No, this is relevant, because you can consume more than once. This is what you seem to be ignoring. So the ability above triggers multiple times. In other words, the actual rule is that you 'can acquire one skill when you consume a brain'

You are saying this yourself


"At 1st level an illithid savant can acquire one skill[,] known by a creature whose brain he has consumed. At 4th, 6th, and 8th level, the illithid savant can acquire and use one additional skill from [another creature whose] brain [he consumes]."


The comma does not appear in the text. On the other hand

"an illithid savant can acquire one skill known by a creature whose brain you have consumed"

is in the text. Is it common in reading RAW from a linguistics perspective to assume punctuation that isn't present? This is the first time I have seen such a technique in reading anything.

Crichton
2019-10-13, 05:23 PM
No, this is relevant, because you can consume more than once. This is what you seem to be ignoring. So the ability above triggers multiple times.

It's not relevant in any way to whether or not you can consume more than once, though. It only specifies the time at which you must choose which of the creature's skills you wish to gain: you must choose at the time you are consuming, not before, not after, and that choice has no relevance to whether later consumptions of later creatures will gain you more skills.



In other words, the actual rule is that you 'can acquire one skill when you consume a brain'


That's a pretty accurate re-statement of what I clearly said was your choice of interpretations of the rule, but it's not the actual text of the rule.







The comma does not appear in the text.

On the other hand

"an illithid savant can acquire one skill known by a creature whose brain you have consumed"

is in the text. Is it common in reading RAW from a linguistics perspective to assume punctuation that isn't present? This is the first time I have seen such a technique in reading anything.

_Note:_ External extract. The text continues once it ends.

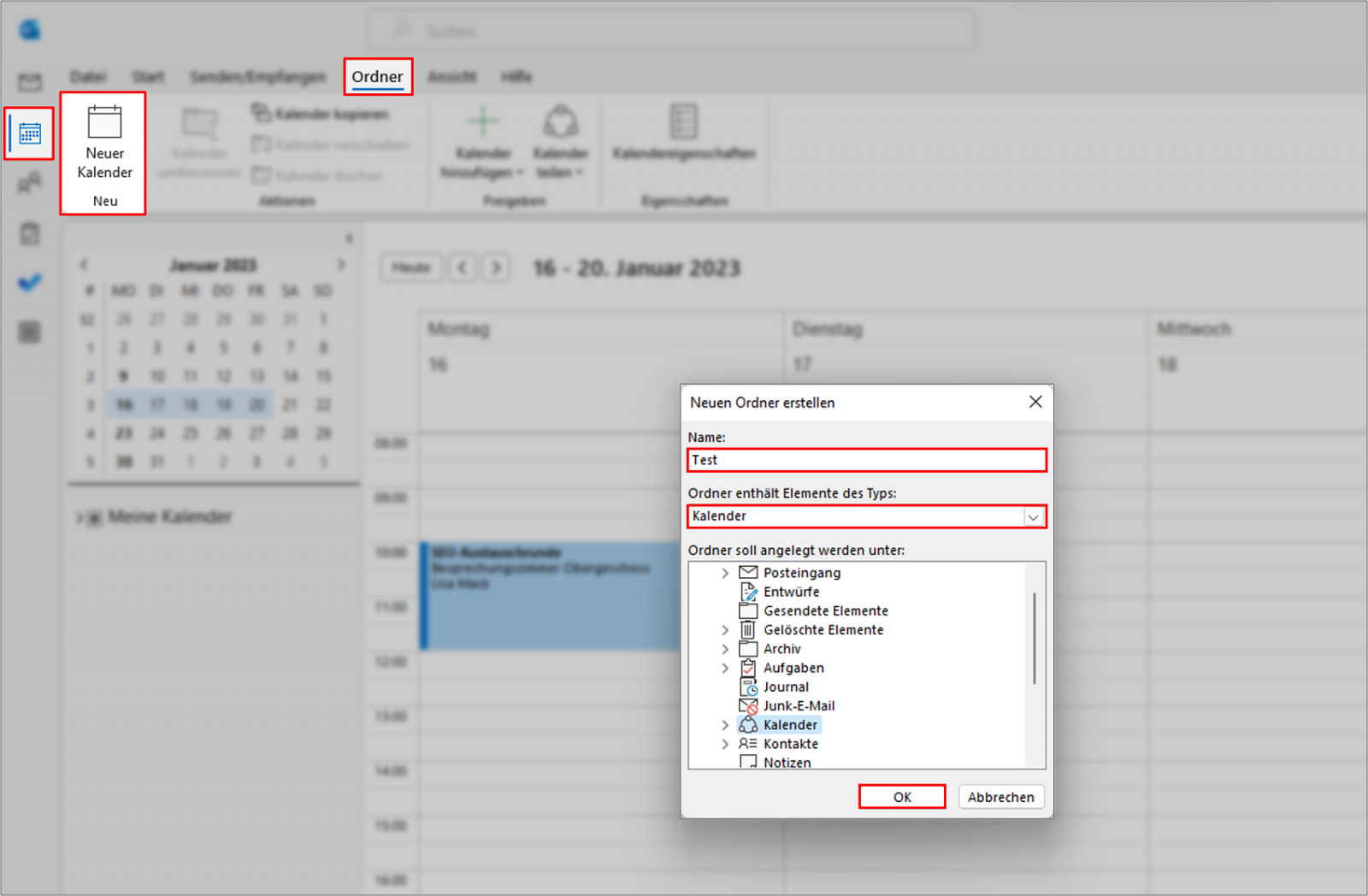Expand the Kontakte tree node
The image size is (1368, 896).
pyautogui.click(x=725, y=744)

I'm guessing you skimmed and didn't actually read my post, since otherwise you'd have seen this line immediately following the text you're attempting to poke fun at me for:


(As per journalistic/writing convention, I've used [] brackets to indicate changes or clarifying additions to the actual original text, to indicate the differences in the two readings of the same text)


The comma, as well as any other addition or change to the text, was marked with to indicate that they were there to add clarification.

[B]I literally quoted the exact text of the rule twice, with [bracketed] changes to illustrate the two possible readings of the text, first your taken meaning, then mine.




The only thing I'm confused about is whether you just disagree with my analysis, or whether you fail to understand (or refuse to acknowledge) how the text could be read in any manner other than your own preconceived notion. I've stated both sides, yours and mine, and made both RAW-textual and logical arguments in support of my own, but haven't seen any such from your side. Saying you don't agree isn't an argument in favor of your position, friend.

Remuko
2019-10-13, 08:44 PM
I think this is much simpler than all of that. Nearly every ability of every class is either uses per day, or at will etc. If it could be used more than once, it would say so, explicitly. It only maybe says you can, implicitly. RAI it seems very clear that youre only able to do it once. If you could consume multiple brains it would say "this has unlimited uses" or at will or some other language.

Zanos
2019-10-14, 07:56 PM
Unspecified is unlimited use. Believe it says so in the MM or maybe the RC, but most abilities do not in fact specify a number of uses and default to unlimited.